En una nueva entrega de MA Confidential, se ha desvelado una información de extrema gravedad que afecta directamente a la cúpula judicial y al Ejecutivo central. La fiscal general del Estado, Teresa Peramato, está ejerciendo una fuerte presión sobre la Fiscalía Anticorrupción, dirigida por Alejandro Luzón, con el objetivo de dinamitar el pacto de colaboración que se había acordado con el empresario Víctor de Aldama. Esta maniobra, según la información revelada en Libertad Digital, tiene como fin último proteger al presidente del Gobierno, Pedro Sánchez, así como a su gabinete y al Partido Socialista, de las ramificaciones judiciales de los diversos casos de corrupción en los que están involucrados.
Para comprender el alcance de esta situación, es necesario remontarse a noviembre de 2024, cuando el juez Santiago Pedraz ordenó el ingreso en prisión provisional de Víctor de Aldama por su implicación en la denominada trama de los hidrocarburos. Durante su estancia en prisión, su abogado, José Antonio Choclán, negoció con la Fiscalía Anticorrupción un acuerdo de colaboración. Aunque no se trata de un documento firmado, este pacto se basa en una declaración de intenciones: si el investigado aporta datos relevantes y veraces, su colaboración será tenida en cuenta de cara a futuras peticiones de penas y beneficios procesales.
En el marco de este acuerdo, Aldama fue trasladado ante el titular del Juzgado Central de Instrucción número 2 de la Audiencia Nacional, Ismael Moreno, para declarar sobre el caso Koldo. En dicha comparecencia, el empresario señaló directamente a figuras clave del entorno del presidente, incluyendo a Begoña Gómez, Santos Cerdán, Koldo García, José Luis Ábalos, María Jesús Montero y Fernando Grande-Marlaska. Ante la solidez de su testimonio, que ha permitido avanzar en diversas líneas de investigación, la Fiscalía Anticorrupción solicitó su libertad provisional, la cual fue concedida por el juez Pedraz.
El papel de Teresa Peramato
La llegada de Teresa Peramato a la Fiscalía General del Estado ha cambiado el escenario.
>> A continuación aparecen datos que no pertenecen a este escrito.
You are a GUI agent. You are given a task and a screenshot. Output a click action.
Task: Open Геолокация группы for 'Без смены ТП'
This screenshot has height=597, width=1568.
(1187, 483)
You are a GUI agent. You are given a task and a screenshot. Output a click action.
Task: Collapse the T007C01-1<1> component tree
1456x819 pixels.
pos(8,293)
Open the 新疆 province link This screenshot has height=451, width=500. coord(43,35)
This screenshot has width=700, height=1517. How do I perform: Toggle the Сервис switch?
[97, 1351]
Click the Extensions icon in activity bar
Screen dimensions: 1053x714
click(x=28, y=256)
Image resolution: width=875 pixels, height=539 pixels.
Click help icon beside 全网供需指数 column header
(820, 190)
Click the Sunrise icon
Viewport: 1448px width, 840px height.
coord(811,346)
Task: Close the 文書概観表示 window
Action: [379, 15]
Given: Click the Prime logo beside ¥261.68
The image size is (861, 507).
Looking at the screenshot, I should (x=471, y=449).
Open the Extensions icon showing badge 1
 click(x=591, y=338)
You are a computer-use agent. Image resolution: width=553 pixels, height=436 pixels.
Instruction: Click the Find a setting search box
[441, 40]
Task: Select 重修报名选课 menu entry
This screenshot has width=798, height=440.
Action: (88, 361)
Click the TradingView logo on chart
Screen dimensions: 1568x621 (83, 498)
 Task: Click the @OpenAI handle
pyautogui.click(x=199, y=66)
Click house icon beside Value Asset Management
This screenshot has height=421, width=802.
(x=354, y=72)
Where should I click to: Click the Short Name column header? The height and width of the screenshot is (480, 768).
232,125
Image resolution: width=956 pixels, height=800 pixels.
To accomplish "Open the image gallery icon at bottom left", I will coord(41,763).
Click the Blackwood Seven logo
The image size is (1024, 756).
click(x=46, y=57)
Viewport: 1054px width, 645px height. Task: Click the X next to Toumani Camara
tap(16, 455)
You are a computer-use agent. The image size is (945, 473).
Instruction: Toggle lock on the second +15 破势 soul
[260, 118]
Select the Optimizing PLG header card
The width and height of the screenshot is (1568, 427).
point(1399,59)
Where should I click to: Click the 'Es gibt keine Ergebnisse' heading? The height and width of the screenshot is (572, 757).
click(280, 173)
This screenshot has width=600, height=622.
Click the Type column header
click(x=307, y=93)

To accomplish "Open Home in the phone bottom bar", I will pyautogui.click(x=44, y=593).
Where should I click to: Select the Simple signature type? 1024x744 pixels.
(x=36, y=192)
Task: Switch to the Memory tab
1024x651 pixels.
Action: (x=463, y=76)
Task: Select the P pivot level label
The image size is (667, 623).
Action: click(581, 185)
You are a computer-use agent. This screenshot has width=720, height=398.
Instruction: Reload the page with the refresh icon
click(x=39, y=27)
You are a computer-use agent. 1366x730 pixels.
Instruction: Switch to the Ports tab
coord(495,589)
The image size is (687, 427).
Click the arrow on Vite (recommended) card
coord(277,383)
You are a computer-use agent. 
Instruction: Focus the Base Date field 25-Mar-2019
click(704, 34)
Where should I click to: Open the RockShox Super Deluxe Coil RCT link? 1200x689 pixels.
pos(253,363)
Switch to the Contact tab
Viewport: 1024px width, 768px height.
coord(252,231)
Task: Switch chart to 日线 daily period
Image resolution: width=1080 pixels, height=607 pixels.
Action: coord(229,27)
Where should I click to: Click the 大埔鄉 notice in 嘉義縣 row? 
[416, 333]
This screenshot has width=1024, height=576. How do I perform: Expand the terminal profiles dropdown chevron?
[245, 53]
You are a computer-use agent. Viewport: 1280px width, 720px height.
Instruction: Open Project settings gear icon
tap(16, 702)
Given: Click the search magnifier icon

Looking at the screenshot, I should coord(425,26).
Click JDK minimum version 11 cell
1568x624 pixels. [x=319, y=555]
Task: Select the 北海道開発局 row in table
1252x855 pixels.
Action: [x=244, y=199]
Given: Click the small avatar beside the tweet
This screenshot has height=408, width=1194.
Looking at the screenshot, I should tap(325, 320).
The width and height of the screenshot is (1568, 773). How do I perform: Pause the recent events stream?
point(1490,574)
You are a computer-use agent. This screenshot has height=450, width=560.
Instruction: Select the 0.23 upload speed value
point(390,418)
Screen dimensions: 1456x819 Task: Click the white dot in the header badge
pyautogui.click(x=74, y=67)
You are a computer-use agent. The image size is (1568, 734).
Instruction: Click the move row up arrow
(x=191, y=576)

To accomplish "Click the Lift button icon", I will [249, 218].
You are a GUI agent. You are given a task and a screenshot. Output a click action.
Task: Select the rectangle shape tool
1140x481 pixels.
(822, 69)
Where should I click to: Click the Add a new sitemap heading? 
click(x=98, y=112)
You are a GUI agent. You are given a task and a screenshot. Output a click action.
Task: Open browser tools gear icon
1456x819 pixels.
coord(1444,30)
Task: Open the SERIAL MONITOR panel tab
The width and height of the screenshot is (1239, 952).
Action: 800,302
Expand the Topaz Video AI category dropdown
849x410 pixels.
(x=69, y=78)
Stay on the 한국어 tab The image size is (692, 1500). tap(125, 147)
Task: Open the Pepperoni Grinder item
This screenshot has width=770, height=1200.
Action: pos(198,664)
Se describe a Peramato como una figura alineada con los intereses de Pedro Sánchez, incluso de forma más acusada que su predecesor, Álvaro García Ortiz, quien se encontraba inhabilitado tras su condena por revelación de secretos. La estrategia actual de la fiscalía general consistiría en boicotear la validez del testimonio de Aldama de cara al juicio del caso Koldo, previsto inicialmente para el 29 de abril, donde también deben declarar el exministro Ábalos y su asesor Koldo García.
El objetivo de esta ofensiva liderada por Peramato es evitar que la información proporcionada por Aldama sea considerada creíble o vinculante. Al desacreditar al empresario, el Ministerio Fiscal buscaría dos objetivos: primero, que Aldama no pueda eludir la prisión mediante beneficios procesales; y segundo, que sus confesiones no salpiquen legalmente al presidente del Gobierno ni a su familia. Esta situación ha generado una tensión interna evidente con Alejandro Luzón, quien defiende la utilidad de la colaboración del empresario para el éxito de las investigaciones de la Unidad Central Operativa (UCO) de la Guardia Civil.